- Work instructions: Every line from the one with "The width and height of the screenshot is (1237, 696)." up to and including the one with "Viewport: 813px width, 541px height." is to be output exactly as it appears below; pictures are not.

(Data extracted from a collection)
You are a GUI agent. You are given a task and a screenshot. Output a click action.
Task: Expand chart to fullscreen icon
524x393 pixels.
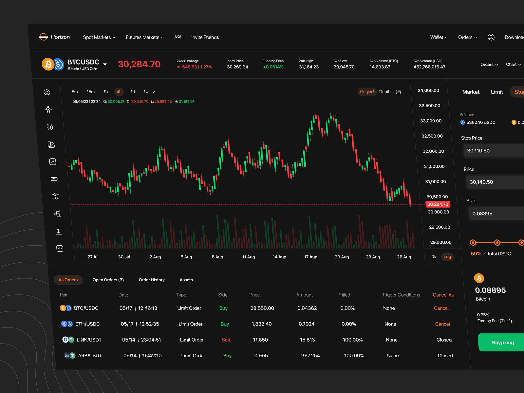pos(398,92)
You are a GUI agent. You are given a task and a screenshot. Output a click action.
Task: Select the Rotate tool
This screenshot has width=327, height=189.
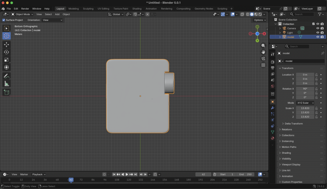(7, 52)
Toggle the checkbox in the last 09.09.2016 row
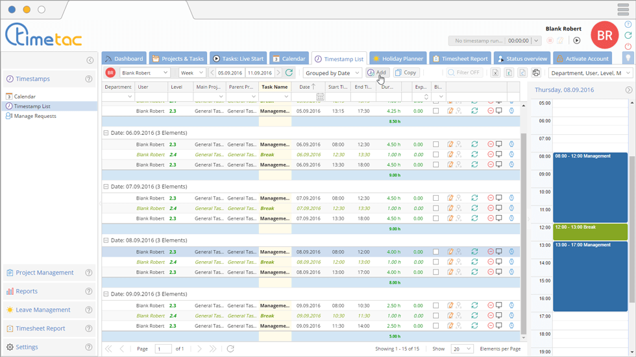This screenshot has width=636, height=357. [436, 326]
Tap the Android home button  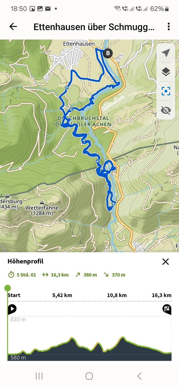pyautogui.click(x=89, y=376)
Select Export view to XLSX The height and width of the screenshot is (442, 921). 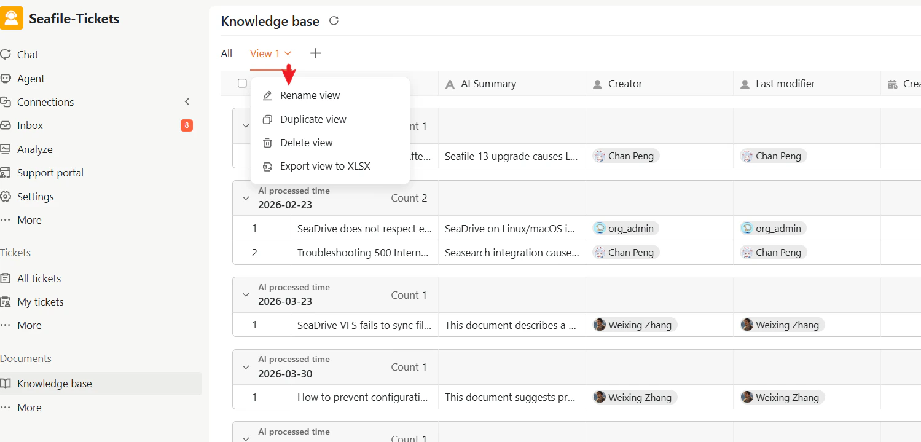tap(325, 166)
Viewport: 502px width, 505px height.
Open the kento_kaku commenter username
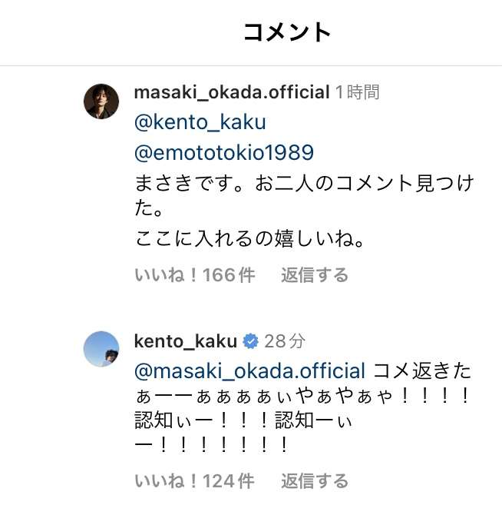pyautogui.click(x=185, y=341)
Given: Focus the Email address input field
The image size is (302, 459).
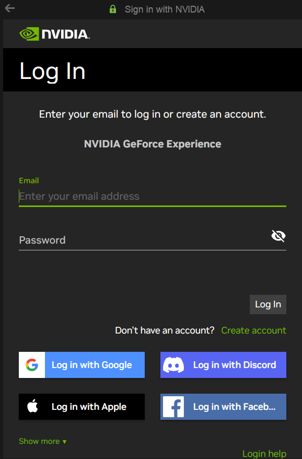Looking at the screenshot, I should click(153, 196).
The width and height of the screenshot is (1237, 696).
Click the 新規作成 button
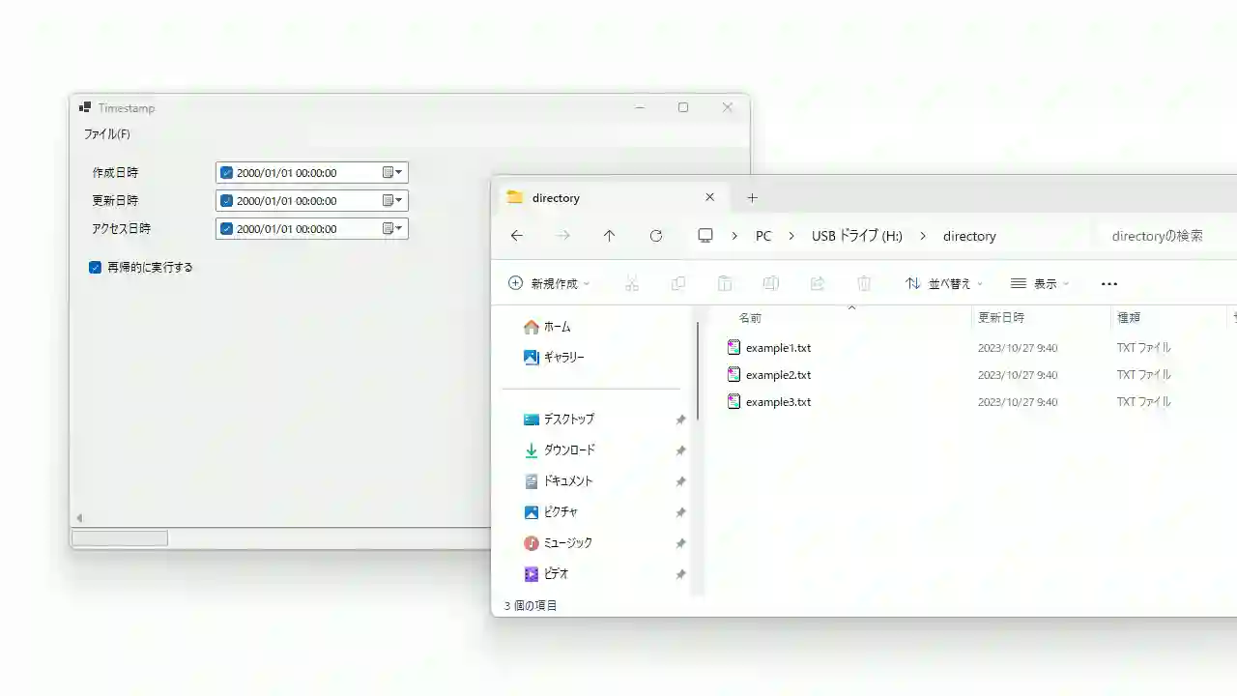click(548, 284)
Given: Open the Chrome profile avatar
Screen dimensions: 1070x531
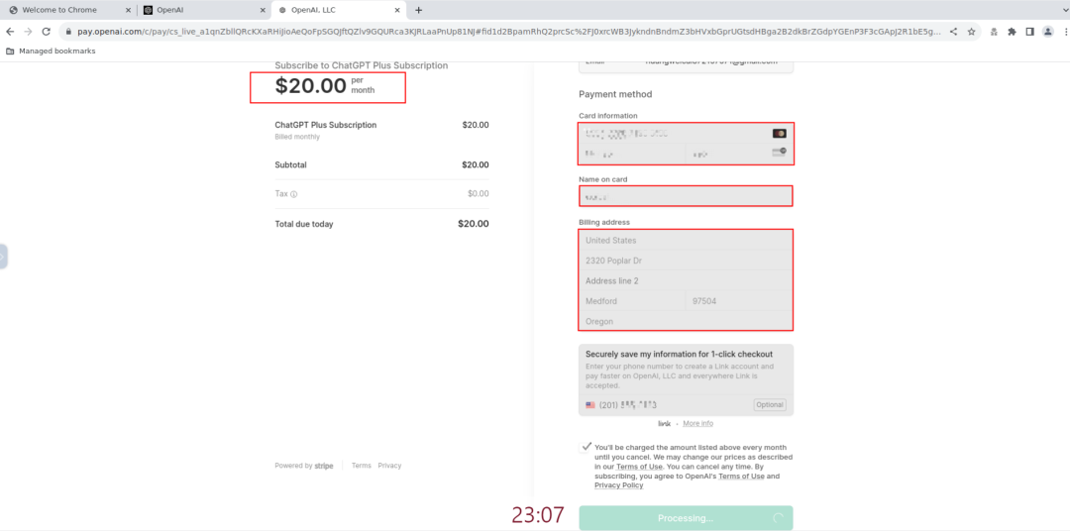Looking at the screenshot, I should coord(1047,32).
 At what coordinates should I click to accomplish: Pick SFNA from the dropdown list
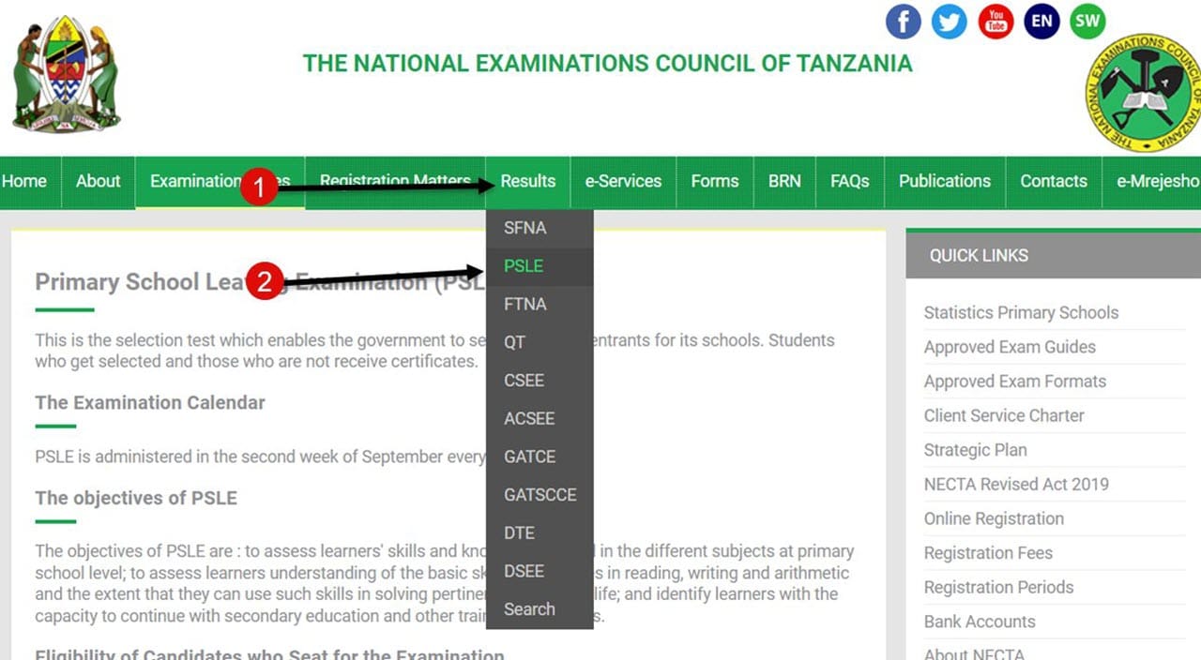pos(524,228)
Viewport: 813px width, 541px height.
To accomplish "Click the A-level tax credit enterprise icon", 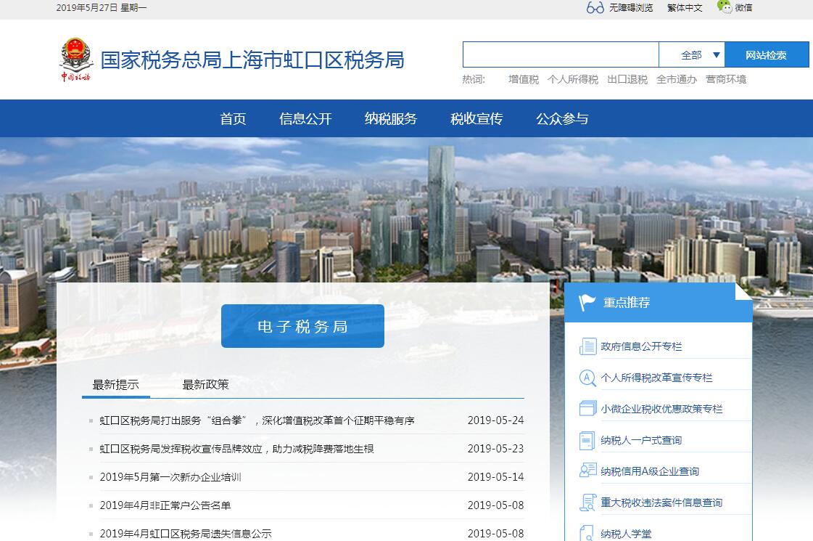I will click(x=587, y=471).
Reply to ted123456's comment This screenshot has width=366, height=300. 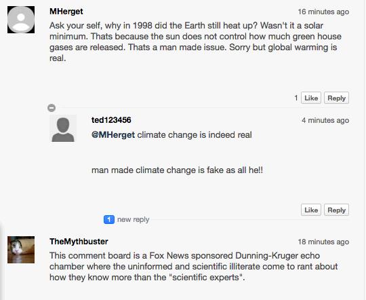coord(336,210)
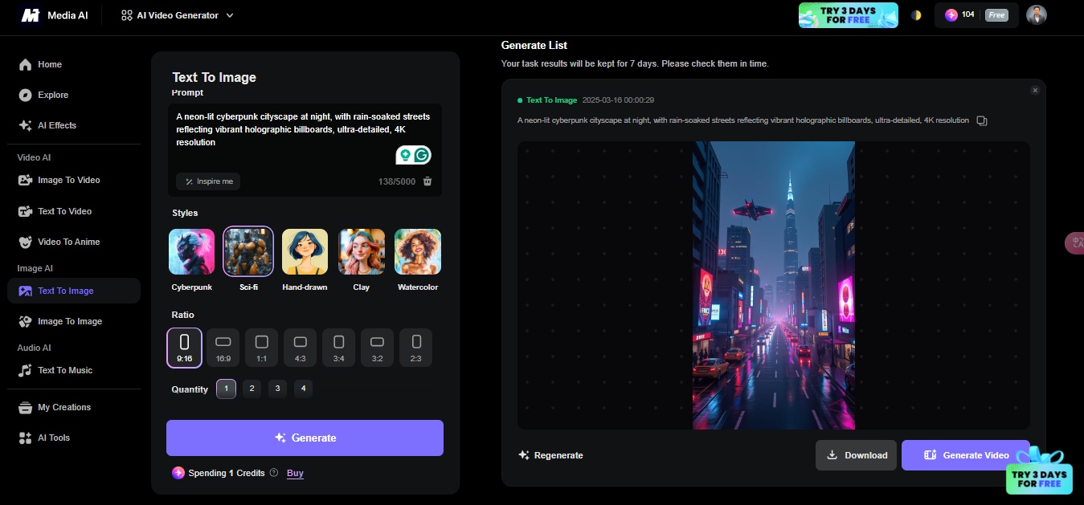This screenshot has height=505, width=1084.
Task: Set generation quantity to 3
Action: coord(277,389)
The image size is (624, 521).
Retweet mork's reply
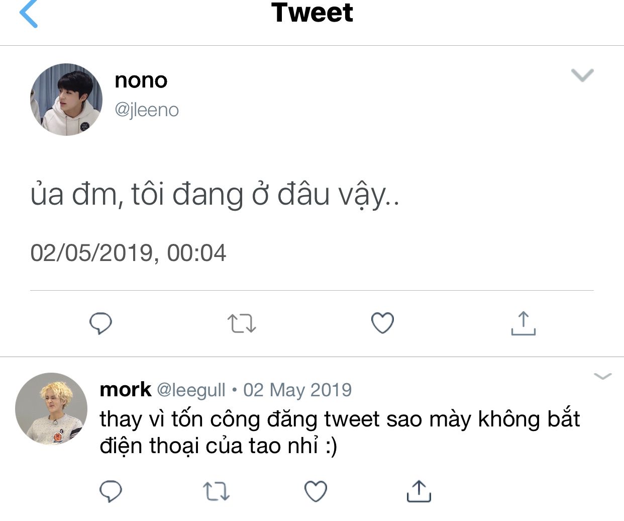pyautogui.click(x=217, y=491)
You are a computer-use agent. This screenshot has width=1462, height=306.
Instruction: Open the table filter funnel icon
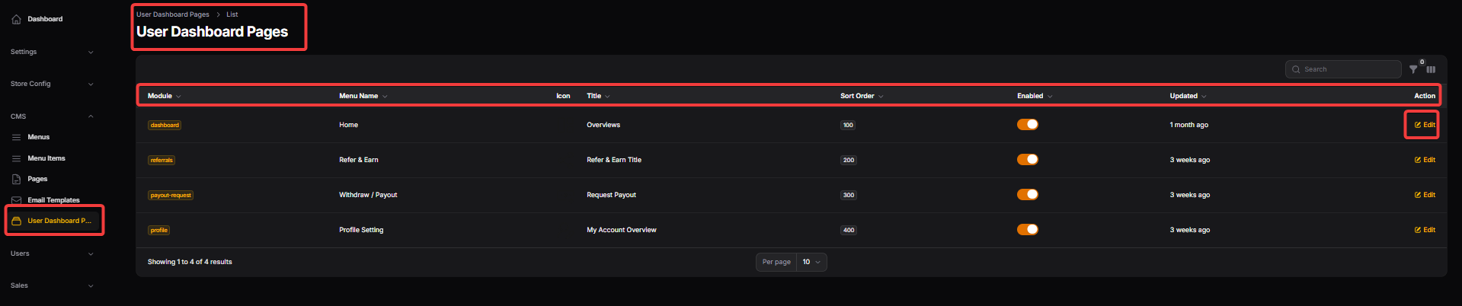(1413, 69)
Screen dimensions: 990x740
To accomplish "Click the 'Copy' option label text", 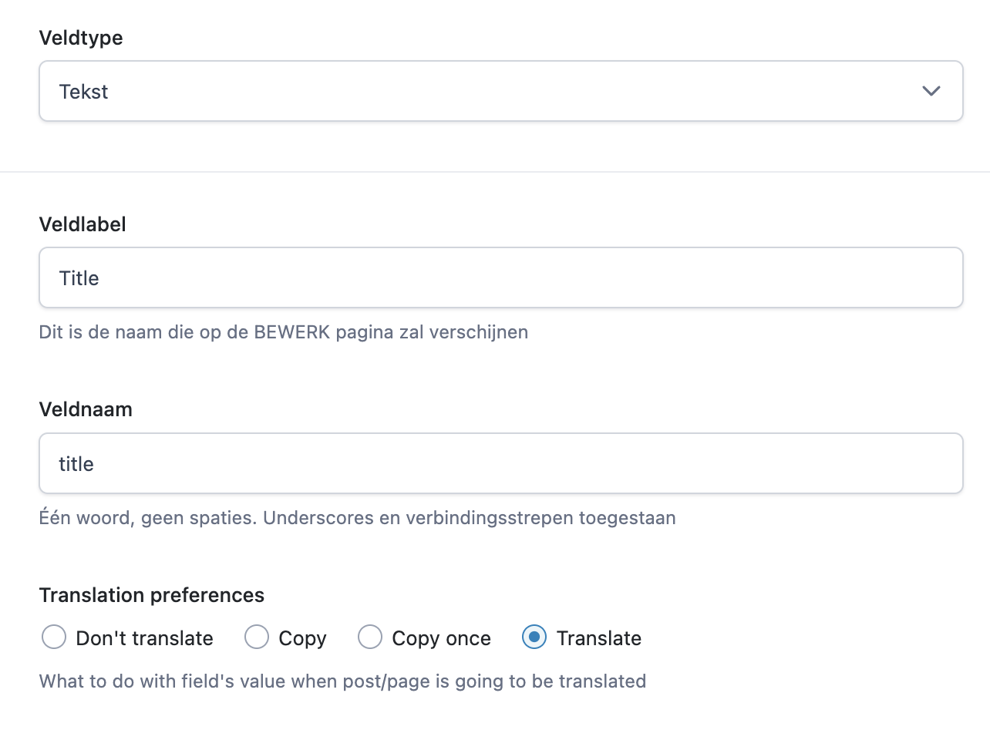I will pos(302,639).
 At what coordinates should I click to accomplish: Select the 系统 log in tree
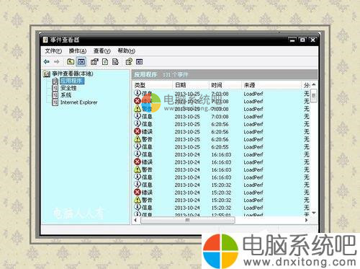(x=66, y=95)
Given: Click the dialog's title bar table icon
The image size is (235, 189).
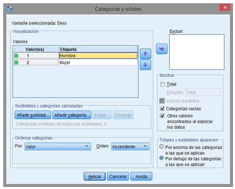Looking at the screenshot, I should click(x=10, y=8).

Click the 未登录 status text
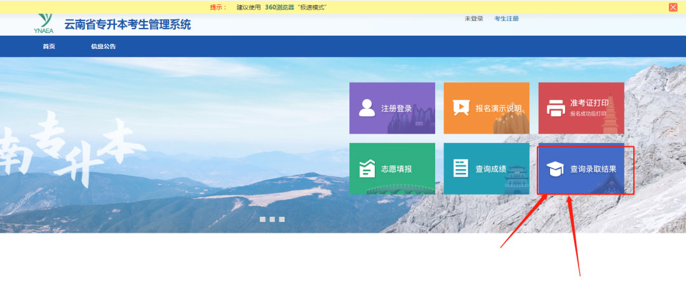(x=474, y=19)
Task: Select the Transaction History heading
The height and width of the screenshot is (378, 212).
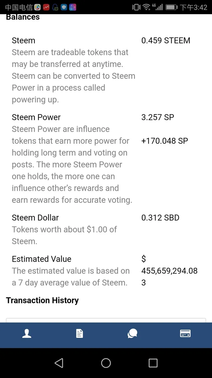Action: coord(42,300)
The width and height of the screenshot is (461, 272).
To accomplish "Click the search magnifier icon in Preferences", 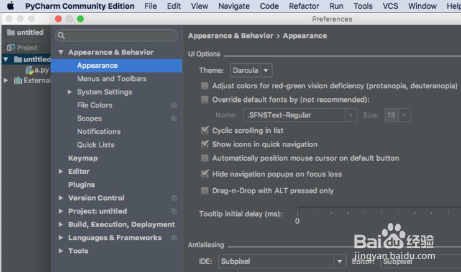I will [61, 35].
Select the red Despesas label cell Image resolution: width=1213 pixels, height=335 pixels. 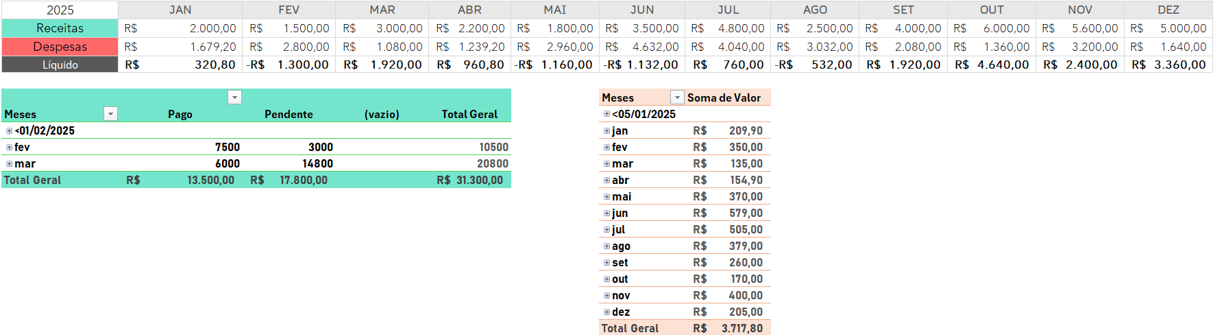[x=60, y=47]
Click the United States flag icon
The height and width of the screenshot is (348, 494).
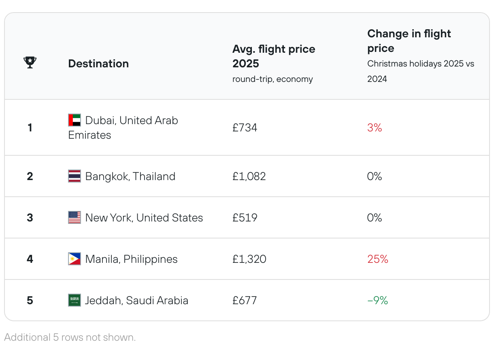click(75, 217)
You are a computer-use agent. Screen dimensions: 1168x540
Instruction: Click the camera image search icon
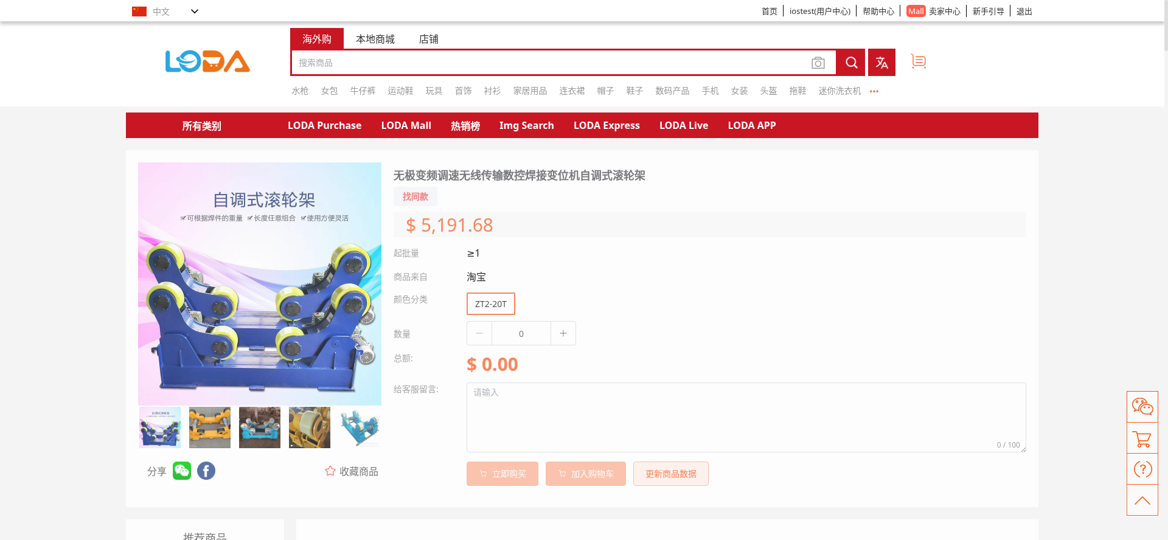tap(818, 63)
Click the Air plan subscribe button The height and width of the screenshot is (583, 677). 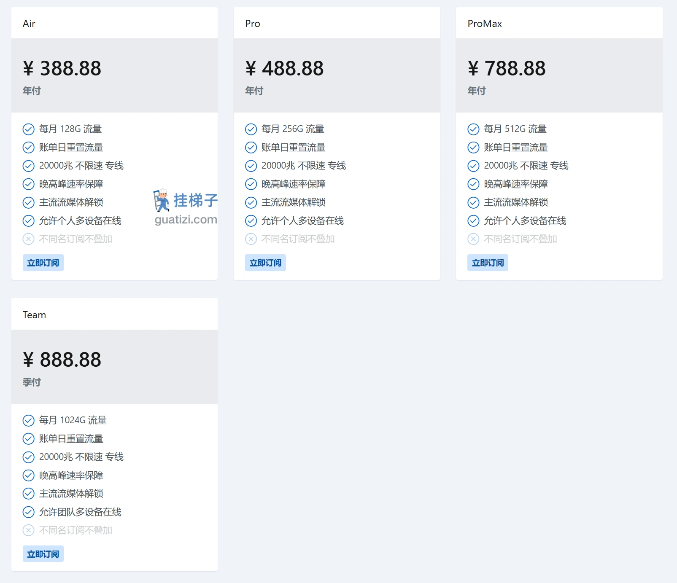[x=43, y=263]
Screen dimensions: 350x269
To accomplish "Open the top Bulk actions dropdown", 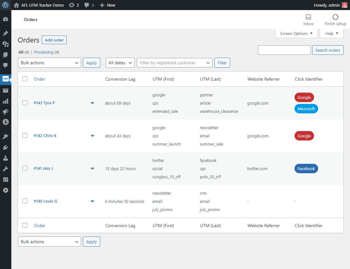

- Written solution:
The width and height of the screenshot is (1237, 696).
Click the 新規作成 button
click(548, 284)
Given: Open the Chrome profile avatar
Screen dimensions: 1070x531
Looking at the screenshot, I should coord(1047,32).
 At what coordinates should I click to accomplish: Pick SFNA from the dropdown list
pos(524,228)
Viewport: 813px width, 541px height.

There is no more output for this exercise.